Mais bien sûr que c’est ça l’avenir. Mais bien sûr que les exemples se multiplient. Et vous savez quoi? La musique n’est qu’un des secteurs où l’Internet commence à peine à tout changer. Le cinéma, l’édition, l’information, le travail, l’éducation, tout va vers la décentralisation, le partage, la micronisation des unités d’échange. Bien sûr il y aura de la résistance, de l’incrédulité, de la nostalgie. Mais toute résistance est futile, et même contre-productive.
@ JaRrr
Ca, c’est un peu le mythe 2.0
Lilly Allen, Kate Nash et d’autres avaient deja ete signes avant d’utiliser Myspace comme plateforme.
Les Monkeys ont surtout ete decouverts par leurs tournees incessantes dans le pays sauf Londres ( voila un manager qui a compris bcp de choses)
Maintenant, c’est clair que certains groupes ont enormement profite de l’appui de bloggers US et UK, mais ca n’est pas tres different d’une promo normalle.
De tous les groupes avec lesquels j’ai travaille, je n’en vois acun qui a profite a fond du 2.0 sans aucune campagne dite traditionelle deriere.(Je parle de groupes qui veulent vivre de leur art)
Evidemment, ca sera de moins en moins le cas une fois que les pros de la musiques comprennent le 2.0 et l’utilisent. Tout peut arriver
Autre exemple: La Roux, elle a ete decouverte sur Myspace, mais tout le developement et marketing etc… ont ete fait par son label, donc la non plus on n’ est pas dans un nouveau modele.
En Belgique, je ne connais personne qui est un vrai online strategiste. De meme, il doit y avoir 5 ou 6 stes de musique online et une poignee de blogs.

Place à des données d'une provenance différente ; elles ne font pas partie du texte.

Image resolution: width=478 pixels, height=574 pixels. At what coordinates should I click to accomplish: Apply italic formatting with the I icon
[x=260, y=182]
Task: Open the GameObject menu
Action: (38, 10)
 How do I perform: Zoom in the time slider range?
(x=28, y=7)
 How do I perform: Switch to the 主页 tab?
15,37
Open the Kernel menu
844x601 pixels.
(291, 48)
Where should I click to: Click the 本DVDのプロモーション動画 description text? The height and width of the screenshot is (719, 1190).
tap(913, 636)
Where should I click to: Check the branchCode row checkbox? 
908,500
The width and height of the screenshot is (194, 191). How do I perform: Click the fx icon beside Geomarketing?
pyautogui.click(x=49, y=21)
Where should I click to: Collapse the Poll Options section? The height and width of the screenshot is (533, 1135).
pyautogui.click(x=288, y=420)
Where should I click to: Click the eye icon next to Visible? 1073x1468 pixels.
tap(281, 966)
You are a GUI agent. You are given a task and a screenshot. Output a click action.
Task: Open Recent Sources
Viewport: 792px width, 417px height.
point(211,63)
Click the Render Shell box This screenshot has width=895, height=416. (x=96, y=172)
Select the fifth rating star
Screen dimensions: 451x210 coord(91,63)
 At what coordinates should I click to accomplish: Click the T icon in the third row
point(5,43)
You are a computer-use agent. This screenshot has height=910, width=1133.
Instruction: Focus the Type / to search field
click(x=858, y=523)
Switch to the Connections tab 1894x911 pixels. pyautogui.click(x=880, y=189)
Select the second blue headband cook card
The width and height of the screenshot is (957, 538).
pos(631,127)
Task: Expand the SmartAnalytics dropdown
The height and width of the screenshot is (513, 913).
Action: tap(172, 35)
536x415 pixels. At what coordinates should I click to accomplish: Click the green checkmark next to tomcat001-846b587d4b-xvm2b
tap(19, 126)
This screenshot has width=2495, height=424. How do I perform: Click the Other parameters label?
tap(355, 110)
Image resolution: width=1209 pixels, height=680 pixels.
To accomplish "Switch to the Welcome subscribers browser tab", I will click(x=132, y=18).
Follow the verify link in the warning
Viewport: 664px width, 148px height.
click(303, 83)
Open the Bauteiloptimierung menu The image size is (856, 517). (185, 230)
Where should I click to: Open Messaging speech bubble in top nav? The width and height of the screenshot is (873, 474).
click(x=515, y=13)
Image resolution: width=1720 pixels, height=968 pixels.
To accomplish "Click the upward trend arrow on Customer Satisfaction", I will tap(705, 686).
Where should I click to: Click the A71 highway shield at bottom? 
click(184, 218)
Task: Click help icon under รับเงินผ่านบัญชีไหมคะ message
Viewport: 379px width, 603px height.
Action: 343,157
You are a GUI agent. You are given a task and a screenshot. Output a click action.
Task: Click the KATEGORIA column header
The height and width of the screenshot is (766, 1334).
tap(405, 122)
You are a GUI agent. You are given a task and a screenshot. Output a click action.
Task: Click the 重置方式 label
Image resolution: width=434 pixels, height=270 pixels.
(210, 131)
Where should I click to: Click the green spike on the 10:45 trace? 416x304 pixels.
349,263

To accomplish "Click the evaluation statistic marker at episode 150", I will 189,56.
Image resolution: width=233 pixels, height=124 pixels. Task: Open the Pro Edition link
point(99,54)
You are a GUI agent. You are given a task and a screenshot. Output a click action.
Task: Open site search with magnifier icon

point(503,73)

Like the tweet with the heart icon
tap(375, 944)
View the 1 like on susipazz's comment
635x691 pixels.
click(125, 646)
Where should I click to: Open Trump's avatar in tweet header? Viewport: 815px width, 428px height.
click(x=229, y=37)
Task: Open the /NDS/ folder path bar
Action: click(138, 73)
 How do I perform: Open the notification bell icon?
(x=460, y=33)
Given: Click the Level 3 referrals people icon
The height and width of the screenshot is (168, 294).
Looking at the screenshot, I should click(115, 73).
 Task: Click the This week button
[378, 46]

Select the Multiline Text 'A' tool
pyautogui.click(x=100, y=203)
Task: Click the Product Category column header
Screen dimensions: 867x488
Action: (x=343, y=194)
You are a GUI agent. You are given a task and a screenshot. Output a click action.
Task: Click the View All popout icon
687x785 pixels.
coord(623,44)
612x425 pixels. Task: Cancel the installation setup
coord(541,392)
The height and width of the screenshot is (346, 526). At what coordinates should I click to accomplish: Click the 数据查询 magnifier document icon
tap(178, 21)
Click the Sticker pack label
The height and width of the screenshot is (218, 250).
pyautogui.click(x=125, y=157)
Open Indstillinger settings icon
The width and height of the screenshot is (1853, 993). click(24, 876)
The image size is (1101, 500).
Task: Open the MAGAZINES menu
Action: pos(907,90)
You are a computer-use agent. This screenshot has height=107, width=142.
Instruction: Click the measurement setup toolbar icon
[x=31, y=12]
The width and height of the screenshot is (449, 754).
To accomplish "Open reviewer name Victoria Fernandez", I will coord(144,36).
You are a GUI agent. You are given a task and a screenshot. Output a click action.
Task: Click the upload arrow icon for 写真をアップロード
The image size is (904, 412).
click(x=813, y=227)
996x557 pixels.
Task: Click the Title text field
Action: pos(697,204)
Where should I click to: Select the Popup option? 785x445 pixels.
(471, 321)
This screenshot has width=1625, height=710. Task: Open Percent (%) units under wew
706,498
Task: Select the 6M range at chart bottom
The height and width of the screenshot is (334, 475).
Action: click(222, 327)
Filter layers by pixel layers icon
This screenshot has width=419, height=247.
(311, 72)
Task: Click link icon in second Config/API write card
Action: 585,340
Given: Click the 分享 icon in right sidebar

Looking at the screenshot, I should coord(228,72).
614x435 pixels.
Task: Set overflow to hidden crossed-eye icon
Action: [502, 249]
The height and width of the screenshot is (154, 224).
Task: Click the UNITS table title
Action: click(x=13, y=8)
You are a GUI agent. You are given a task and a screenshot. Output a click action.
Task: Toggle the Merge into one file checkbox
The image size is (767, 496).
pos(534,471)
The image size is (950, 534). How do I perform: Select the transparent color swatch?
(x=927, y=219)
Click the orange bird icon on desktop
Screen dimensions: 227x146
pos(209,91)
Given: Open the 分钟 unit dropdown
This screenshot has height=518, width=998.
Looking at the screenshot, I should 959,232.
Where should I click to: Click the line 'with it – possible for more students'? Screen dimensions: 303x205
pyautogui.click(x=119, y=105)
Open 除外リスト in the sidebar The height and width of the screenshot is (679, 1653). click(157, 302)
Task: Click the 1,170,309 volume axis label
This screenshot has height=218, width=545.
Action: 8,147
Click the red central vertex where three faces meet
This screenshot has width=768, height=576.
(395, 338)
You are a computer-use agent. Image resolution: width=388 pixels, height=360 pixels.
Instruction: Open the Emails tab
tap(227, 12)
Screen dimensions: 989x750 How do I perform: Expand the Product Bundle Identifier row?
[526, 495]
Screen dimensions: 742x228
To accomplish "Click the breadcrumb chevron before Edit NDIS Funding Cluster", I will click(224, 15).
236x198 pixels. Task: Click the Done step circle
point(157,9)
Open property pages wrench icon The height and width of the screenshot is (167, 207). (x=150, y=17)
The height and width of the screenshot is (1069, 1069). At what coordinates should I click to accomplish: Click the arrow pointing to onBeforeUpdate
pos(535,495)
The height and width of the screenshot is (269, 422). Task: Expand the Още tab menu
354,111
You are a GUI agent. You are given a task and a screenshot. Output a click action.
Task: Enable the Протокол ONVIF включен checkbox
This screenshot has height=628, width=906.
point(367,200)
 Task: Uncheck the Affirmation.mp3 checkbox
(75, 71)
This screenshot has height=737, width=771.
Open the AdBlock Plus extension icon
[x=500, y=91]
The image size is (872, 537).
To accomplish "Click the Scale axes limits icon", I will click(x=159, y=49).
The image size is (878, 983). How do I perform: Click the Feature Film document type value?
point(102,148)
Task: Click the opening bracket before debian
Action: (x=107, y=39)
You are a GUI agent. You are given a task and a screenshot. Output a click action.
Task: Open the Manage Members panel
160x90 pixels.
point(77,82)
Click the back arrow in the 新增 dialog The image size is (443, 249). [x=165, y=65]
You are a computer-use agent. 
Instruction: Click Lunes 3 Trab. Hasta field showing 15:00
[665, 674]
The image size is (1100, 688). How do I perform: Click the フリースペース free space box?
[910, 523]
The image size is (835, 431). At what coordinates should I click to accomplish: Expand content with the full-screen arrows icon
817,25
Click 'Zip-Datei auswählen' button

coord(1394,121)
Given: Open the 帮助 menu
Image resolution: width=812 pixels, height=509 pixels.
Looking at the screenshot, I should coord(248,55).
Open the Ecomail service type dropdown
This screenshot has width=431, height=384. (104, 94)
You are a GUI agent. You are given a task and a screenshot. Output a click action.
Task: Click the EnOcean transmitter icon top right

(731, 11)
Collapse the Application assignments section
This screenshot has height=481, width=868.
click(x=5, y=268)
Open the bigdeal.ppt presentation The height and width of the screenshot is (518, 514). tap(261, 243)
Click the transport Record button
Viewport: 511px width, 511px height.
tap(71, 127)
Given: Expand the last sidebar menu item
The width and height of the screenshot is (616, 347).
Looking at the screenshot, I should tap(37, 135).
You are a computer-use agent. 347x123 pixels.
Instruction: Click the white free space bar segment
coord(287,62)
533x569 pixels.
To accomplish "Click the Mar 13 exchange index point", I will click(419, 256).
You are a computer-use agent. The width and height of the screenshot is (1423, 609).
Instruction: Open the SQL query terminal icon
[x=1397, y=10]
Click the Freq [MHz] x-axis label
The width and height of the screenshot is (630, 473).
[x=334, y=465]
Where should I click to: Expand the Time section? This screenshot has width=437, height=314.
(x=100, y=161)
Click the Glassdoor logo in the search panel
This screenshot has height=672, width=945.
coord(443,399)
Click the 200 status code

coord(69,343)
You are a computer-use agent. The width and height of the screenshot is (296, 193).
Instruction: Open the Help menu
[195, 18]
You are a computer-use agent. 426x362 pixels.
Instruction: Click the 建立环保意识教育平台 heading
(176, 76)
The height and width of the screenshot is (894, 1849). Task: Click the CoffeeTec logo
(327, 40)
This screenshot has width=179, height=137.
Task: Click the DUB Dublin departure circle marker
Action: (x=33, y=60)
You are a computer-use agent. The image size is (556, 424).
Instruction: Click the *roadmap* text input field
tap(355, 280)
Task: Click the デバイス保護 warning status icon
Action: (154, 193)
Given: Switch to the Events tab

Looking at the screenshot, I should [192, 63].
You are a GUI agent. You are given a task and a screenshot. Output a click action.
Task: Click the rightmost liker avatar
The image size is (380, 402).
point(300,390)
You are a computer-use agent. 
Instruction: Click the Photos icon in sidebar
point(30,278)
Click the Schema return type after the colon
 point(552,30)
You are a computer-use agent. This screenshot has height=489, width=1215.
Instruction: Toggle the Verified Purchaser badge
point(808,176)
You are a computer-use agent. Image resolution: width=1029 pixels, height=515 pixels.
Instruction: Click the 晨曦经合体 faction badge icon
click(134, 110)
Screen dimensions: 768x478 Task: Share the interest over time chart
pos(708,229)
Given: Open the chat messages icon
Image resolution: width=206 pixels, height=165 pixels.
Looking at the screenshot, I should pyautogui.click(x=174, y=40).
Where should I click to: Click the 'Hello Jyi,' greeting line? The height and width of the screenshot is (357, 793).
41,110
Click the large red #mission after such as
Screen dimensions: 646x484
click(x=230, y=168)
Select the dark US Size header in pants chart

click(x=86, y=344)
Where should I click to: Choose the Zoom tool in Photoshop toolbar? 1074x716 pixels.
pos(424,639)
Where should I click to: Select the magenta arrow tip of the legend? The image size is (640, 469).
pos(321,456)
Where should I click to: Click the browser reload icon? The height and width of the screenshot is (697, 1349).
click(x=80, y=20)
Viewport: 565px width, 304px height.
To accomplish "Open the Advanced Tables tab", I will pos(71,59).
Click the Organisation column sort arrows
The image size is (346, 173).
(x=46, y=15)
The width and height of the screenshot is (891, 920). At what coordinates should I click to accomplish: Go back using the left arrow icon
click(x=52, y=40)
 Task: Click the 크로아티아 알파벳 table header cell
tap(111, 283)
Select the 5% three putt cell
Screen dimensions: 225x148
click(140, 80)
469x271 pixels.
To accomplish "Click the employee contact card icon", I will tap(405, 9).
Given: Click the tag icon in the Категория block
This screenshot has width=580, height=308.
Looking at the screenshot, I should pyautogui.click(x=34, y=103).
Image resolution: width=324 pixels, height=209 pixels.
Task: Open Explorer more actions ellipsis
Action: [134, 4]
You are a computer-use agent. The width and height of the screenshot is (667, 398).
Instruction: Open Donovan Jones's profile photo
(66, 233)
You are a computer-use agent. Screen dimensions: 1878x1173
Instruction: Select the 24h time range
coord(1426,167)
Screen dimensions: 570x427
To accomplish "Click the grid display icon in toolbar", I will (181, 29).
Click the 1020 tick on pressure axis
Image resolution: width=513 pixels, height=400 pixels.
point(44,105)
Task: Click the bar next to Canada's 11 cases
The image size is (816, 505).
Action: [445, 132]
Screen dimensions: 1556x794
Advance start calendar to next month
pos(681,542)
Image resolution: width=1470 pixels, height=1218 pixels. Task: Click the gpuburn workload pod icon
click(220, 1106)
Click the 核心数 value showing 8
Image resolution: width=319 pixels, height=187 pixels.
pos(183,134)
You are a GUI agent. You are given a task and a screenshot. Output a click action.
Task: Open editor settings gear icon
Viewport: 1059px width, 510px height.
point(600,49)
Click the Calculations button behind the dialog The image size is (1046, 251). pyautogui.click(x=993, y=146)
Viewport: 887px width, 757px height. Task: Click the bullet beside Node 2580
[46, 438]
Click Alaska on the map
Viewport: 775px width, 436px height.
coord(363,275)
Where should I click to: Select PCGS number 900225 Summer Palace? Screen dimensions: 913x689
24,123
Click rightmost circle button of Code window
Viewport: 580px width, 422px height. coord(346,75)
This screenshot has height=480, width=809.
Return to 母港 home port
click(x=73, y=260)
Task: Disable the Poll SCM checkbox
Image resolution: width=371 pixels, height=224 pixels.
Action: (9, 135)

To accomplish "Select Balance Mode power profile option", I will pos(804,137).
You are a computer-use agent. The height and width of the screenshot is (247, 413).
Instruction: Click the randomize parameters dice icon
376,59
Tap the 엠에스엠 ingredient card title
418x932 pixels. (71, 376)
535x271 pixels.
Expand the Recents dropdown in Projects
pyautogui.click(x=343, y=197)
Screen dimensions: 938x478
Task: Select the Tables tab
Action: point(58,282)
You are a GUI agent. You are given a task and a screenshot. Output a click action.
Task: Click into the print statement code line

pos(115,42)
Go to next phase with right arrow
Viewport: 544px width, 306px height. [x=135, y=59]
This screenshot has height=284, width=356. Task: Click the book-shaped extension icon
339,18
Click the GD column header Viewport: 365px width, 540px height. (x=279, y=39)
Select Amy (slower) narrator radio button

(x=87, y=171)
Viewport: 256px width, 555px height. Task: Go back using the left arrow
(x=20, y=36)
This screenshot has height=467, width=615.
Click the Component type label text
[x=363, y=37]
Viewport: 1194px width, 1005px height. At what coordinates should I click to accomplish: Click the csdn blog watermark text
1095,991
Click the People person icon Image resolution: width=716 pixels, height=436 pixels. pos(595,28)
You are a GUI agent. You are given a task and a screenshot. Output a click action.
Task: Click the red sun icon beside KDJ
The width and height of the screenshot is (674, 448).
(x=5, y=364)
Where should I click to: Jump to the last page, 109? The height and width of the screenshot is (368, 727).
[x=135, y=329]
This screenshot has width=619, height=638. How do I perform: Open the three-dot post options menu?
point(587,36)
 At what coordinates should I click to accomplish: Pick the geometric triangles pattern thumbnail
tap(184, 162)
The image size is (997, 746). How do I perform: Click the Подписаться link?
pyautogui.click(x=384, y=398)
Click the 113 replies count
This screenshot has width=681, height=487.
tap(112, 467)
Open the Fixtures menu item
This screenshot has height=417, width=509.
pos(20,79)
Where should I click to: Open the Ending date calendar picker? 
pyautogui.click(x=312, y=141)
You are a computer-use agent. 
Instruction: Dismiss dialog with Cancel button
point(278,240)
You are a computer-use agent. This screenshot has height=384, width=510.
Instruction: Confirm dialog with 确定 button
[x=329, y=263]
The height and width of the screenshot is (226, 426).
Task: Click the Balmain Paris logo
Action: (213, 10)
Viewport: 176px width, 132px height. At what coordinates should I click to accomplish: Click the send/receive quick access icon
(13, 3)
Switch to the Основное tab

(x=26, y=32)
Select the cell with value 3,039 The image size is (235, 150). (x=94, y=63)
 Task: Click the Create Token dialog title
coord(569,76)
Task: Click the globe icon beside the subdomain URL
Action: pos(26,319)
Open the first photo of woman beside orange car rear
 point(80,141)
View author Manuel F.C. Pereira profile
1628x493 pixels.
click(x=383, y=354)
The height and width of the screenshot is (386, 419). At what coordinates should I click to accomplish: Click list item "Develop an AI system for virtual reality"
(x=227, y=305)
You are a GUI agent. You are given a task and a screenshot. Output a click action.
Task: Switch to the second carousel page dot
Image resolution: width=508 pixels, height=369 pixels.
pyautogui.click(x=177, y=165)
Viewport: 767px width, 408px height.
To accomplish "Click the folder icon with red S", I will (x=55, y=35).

En France, suivez @virberg sur Twitter, elle a compris comment utiliser les nouveaux outils, mais c’est loin d’etre le cas pour tous les pros et meme les musiciens.
J’en connais qui refusent de gerer leur page Facebook, LAst FM ou d’avoir un compte Twitter , parceque c’est pas a l’artiste de le faire.
Donc au final, il y a encore BCP de chemin a faire…surtout avant que ca soit profitable ( entre autres financierement) a l’artiste.
En fait, j’ai été un peu fort. Car, que l’on apprécie ou pas, le Net joue un rôle prépondérant dans la promotion.
Sophie soulève un autre problème réel: le manque d’enthusiasme de beaucoup d’artistes pour un travail supplémentaire à temps complet! Or, la combinaison Last.fm, blog et e-mail permet déjà de faire pas mal de choses. Il faut savoir que pas mal de labels ne savent pas quand leurs artistes jouent en concert, ou reçoivent des infos du genre. « Arlon, 3 fév ». Donc, même avec la meilleure volonté, le label ne pourrait remplir l’agenda Last.fm (ou le nouveau venu http://www.thegigmap.com).
J’ai une réunion à ce sujet ce soir. Dommage que je ne puisse pas passer mercredi.
Mais je crois qu’il faudrait distinguer les deux choses: d’une part l’idée malheureusement un peu romantique que des artistes puissent y arriver juste avec le web et qqs concerts; et de l’autre les outils formidables qui sont à dispo des labels te boîtes de PR.